O governo brasileiro decidiu endurecer novamente as regras para a entrada de aço importado no país, em uma tentativa de conter o avanço de produtos estrangeiros — especialmente da China e da Índia — e aliviar a pressão sobre a indústria siderúrgica nacional.
Em decisão tomada pelo Comitê de Gestão da Câmara de Comércio Exterior (Gecex), foram aprovadas novas medidas de defesa comercial que ampliam o alcance das tarifas já existentes. O principal movimento foi a aplicação de direitos antidumping sobre o aço pré-pintado originário da China e da Índia, com validade de cinco anos.
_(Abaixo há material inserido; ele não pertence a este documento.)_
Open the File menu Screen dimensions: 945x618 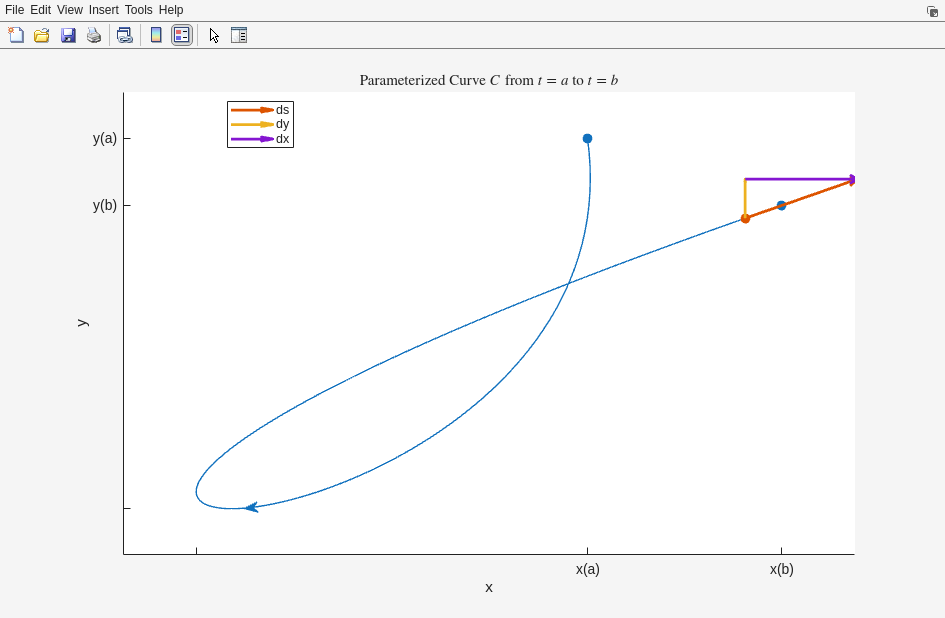(x=14, y=10)
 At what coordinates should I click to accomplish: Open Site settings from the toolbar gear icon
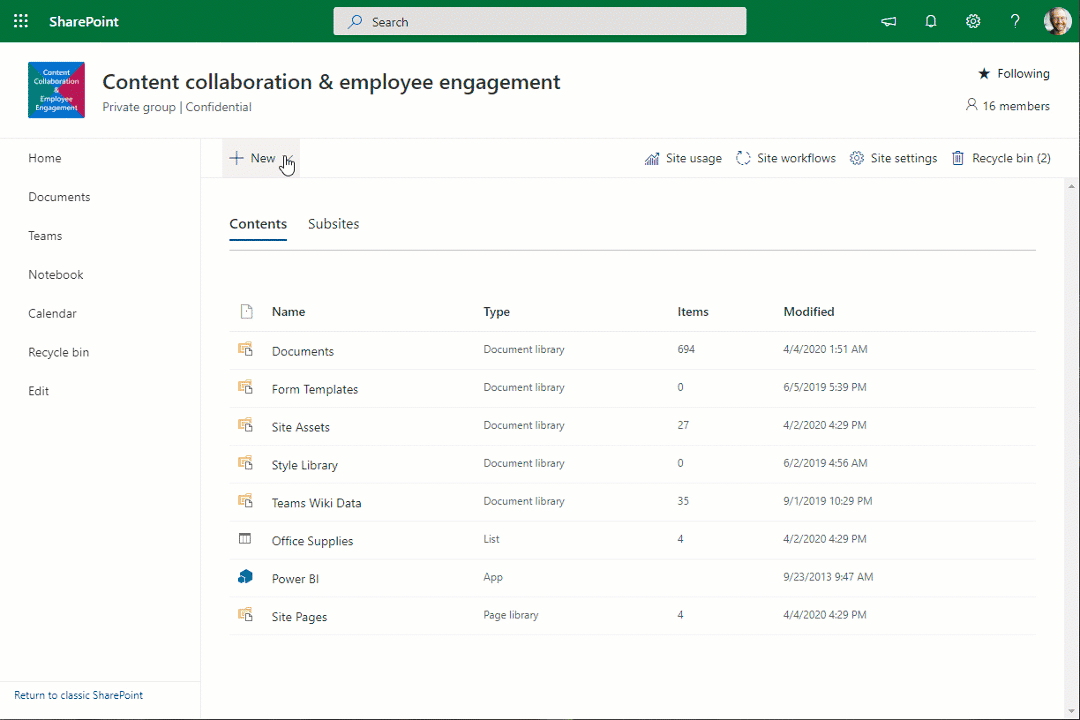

Esse tipo de tarifa é acionado quando há indícios de que produtos entram no país a preços artificialmente baixos, geralmente sustentados por subsídios.
Além disso, o governo estabeleceu uma tarifa provisória de 25%, válida por 12 meses, sobre nove novos códigos da Nomenclatura Comum do Mercosul (NCM). A intenção é fechar brechas regulatórias que vinham permitindo a entrada de aço importado com preços considerados distorcidos.
A indústria siderúrgica avalia o movimento como necessário. Segundo representantes do setor, o volume de aço importado alcançou níveis relevantes em relação ao consumo doméstico, pressionando margens, utilização da capacidade instalada e preços no mercado interno. A leitura é que as medidas não representam protecionismo clássico, mas sim um esforço para restabelecer condições mais equilibradas de concorrência.
Relatórios recentes de bancos e casas de análise apontam que empresas com maior exposição ao mercado interno, como CSN e Usiminas, tendem a ser as principais beneficiadas. A expectativa é que o reforço das barreiras comerciais contribua para reduzir a oferta de aço importado a preços agressivos, criando um ambiente mais favorável para recomposição de preços e melhora gradual das taxas de utilização das usinas.
Ainda assim, analistas ponderam que o impacto prático dependerá da efetividade das medidas e da capacidade de evitar novos desvios de importação por meio de produtos similares ou reclassificações tarifárias.
No plano internacional, o setor segue atento às negociações com os Estados Unidos. Tarifas elevadas impostas pelo governo americano continuam afetando exportações brasileiras de aço, alumínio e outros insumos industriais. A indústria defende a retomada de acordos anteriores, que vigoraram por vários anos e permitiam maior previsibilidade no comércio bilateral.